DUTA slams MHRD for forcing universities to sign Tripartite MoU to further its design to dismantle public funded higher education
The DUTA condemns the MHRD’s persistent attempts to force Delhi University to sign the Tripartite MoU between DU, MHRD and UGC under Rule 229(xi) of the General Financial Rules 2017. Repeated threats, issued by the MHRD, that DU’s grants will be stopped unless the Tripartite MoU is signed, amounts to cheap arm-twisting and authoritarian suppression of DU’s academic independence.
The MoU is both devious and pernicious. While it pretends to seek “qualitative improvement in output” “along with commensurate input requirements”, it binds university to commercialise its activities and ensure structures that facilitate private players in higher education.
This Tripartite MoU does not involve any commitment on the part of the UGC and MHRD for making additional funds available to the universities. Instead, it makes universities commit to raise “user charges / fees” to ensure that “its various courses recover the maximum cost of providing services”, to fund infrastructural requirements through loans from HEFA to be paid back by the universities through greater resource generation / cost recovery and earning revenue though other forms of commercial activities. It pushes the task of expansion of student intake explicitly to the existing universities which would require more teachers, non-teaching staff and physical infrastructure for which MHRD and UGC do not commit any funds but the universities have to self-finance since student intake target is one of the components of outcome measurement system laid down in the MoU. It also asks the universities to raise revenue through “innovative academic and training programmes”. In short it is advocating a switch of academic activities toward what is in current demand and hence marketable and offer courses to those who are willing to pay. This is bound to have an adverse impact on social equity and access to the education that the university imparts.
The performance-assessment parameters in the MoU exclude any responsibility, on the part of the University or the UGC, to ensure adequate classrooms, well-equipped libraries and laboratories and adequate permanent faculty. Instead, there is overemphasis on the use of ICT and Digital modes of learning, Skill-training programmes and Vocational subjects to the detriment of the conventional academic disciplines in the Sciences, Social Sciences and Humanities.
This Tripartite MoU as an instrument to enforce commercialisation of higher education complements the other steps simultaneously enforced by the Government such as Autonomous College scheme, Graded Autonomy for Central Universities and the demand that pay revision of employees be fully / partly funded by the universities through revenue generation.
The Tripartite MoU also puts severe restrictions on expenditure as it insists on full-compliance with the Public Financial Management System (PFMS) wherein all expenditure will be made subject to the scrutiny and approval of the Finance Ministry. This extreme degree of centralised surveillance on university-spending will invite an undesirably high amount of interference by the Government and create the scope for politically expedient and financially arbitrary decisions.

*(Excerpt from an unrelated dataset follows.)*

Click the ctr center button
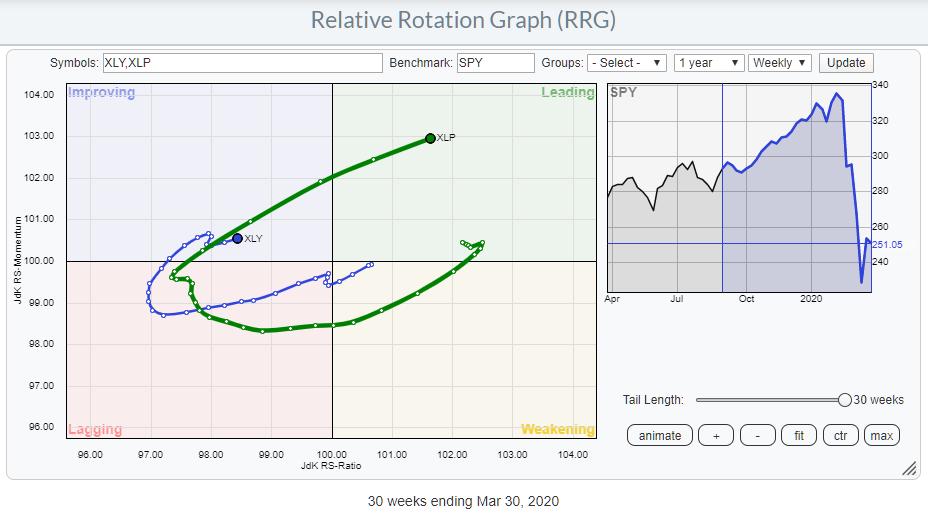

The imposition of HEFA for funding infrastructural expansion means that the University’s land, physical infrastructure and intellectual assets may be used as collaterals to secure loans sourced through money raised from capital markets in which the private sector and private financial institutions have a big stake. This will open the floodgates to wholesale privatisation and eventually result in the handover of publicly-owned educational resources to private hands.
The DUTA stands in categorical opposition to the Tripartite MoU and HEFA regime. It urges the MHRD and Government of India to withdraw the Tripartite MoU and restore assured Grant-based funding for all public-sector universities and higher educational institutions.

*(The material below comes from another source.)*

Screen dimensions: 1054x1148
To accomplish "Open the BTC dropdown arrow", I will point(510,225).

The MoU is both devious and pernicious. While it pretends to seek “qualitative improvement in output” “along with commensurate input requirements”, it binds university to commercialise its activities and ensure structures that facilitate private players in higher education.
This Tripartite MoU does not involve any commitment on the part of the UGC and MHRD for making additional funds available to the universities. Instead, it makes universities commit to raise “user charges / fees” to ensure that “its various courses recover the maximum cost of providing services”, to fund infrastructural requirements through loans from HEFA to be paid back by the universities through greater resource generation / cost recovery and earning revenue though other forms of commercial activities. It pushes the task of expansion of student intake explicitly to the existing universities which would require more teachers, non-teaching staff and physical infrastructure for which MHRD and UGC do not commit any funds but the universities have to self-finance since student intake target is one of the components of outcome measurement system laid down in the MoU. It also asks the universities to raise revenue through “innovative academic and training programmes”. In short it is advocating a switch of academic activities toward what is in current demand and hence marketable and offer courses to those who are willing to pay. This is bound to have an adverse impact on social equity and access to the education that the university imparts.

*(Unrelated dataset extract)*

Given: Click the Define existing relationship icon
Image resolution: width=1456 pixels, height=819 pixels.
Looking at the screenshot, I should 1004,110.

The performance-assessment parameters in the MoU exclude any responsibility, on the part of the University or the UGC, to ensure adequate classrooms, well-equipped libraries and laboratories and adequate permanent faculty. Instead, there is overemphasis on the use of ICT and Digital modes of learning, Skill-training programmes and Vocational subjects to the detriment of the conventional academic disciplines in the Sciences, Social Sciences and Humanities.
This Tripartite MoU as an instrument to enforce commercialisation of higher education complements the other steps simultaneously enforced by the Government such as Autonomous College scheme, Graded Autonomy for Central Universities and the demand that pay revision of employees be fully / partly funded by the universities through revenue generation.
The Tripartite MoU also puts severe restrictions on expenditure as it insists on full-compliance with the Public Financial Management System (PFMS) wherein all expenditure will be made subject to the scrutiny and approval of the Finance Ministry. This extreme degree of centralised surveillance on university-spending will invite an undesirably high amount of interference by the Government and create the scope for politically expedient and financially arbitrary decisions.
The imposition of HEFA for funding infrastructural expansion means that the University’s land, physical infrastructure and intellectual assets may be used as collaterals to secure loans sourced through money raised from capital markets in which the private sector and private financial institutions have a big stake. This will open the floodgates to wholesale privatisation and eventually result in the handover of publicly-owned educational resources to private hands.
The DUTA stands in categorical opposition to the Tripartite MoU and HEFA regime. It urges the MHRD and Government of India to withdraw the Tripartite MoU and restore assured Grant-based funding for all public-sector universities and higher educational institutions.